本文章由计算机程序翻译，如有差异，请以英文原文为准。

查看原文本刊更多论文

Inference with approximate local false discovery rates.

Efron's 2-group model is widely used in large-scale multiple testing. This model assumes that test statistics are drawn independently from a mixture of a null and a non-null distribution. The marginal local false discovery rate (locFDR) is the probability that the hypothesis is null given its test statistic. The procedure that rejects null hypotheses with marginal locFDRs below a fixed threshold maximizes power (the expected number of non-nulls rejected) while controlling the marginal false discovery rate in this model. However, in realistic settings the test statistics are dependent, and taking the dependence into account can boost power. Unfortunately, the resulting calculations are typically exponential in the number of hypotheses, which is impractical. Instead, we propose using $\textrm {locFDR}_N$, which is the probability that the hypothesis is null given the test statistics in its $N$-neighborhood. We prove that rejecting for small $\textrm {locFDR}_N$ is optimal in the restricted class where the decision for each hypothesis is only guided by its $N$-neighborhood, and that power increases with $N$. The computational complexity of computing the $\mathrm{ locFDR}_N$s increases with $N$, so the analyst should choose the largest $N$-neighborhood that is still computationally feasible.
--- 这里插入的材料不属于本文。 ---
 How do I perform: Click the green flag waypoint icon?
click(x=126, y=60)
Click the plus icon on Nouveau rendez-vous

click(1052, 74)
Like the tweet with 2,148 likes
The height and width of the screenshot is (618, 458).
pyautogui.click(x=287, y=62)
We show through extensive simulations that our proposed procedure can be substantially more powerful than alternative practical approaches, even with small $N$-neighborhoods. We demonstrate the utility of our method in a genome-wide association study of height.

求助全文

通过发布文献求助，成功后即可免费获取论文全文。去求助

来源期刊

Biometrics 生物-生物学

CiteScore

2.70

自引率

5.30%

发文量

178

审稿时长

4-8 weeks

期刊介绍： The International Biometric Society is an international society promoting the development and application of statistical and mathematical theory and methods in the biosciences, including agriculture, biomedical science and public health, ecology, environmental sciences, forestry, and allied disciplines. The Society welcomes as members statisticians, mathematicians, biological scientists, and others devoted to interdisciplinary efforts in advancing the collection and interpretation of information in the biosciences. The Society sponsors the biennial International Biometric Conference, held in sites throughout the world; through its National Groups and Regions, it also Society sponsors regional and local meetings.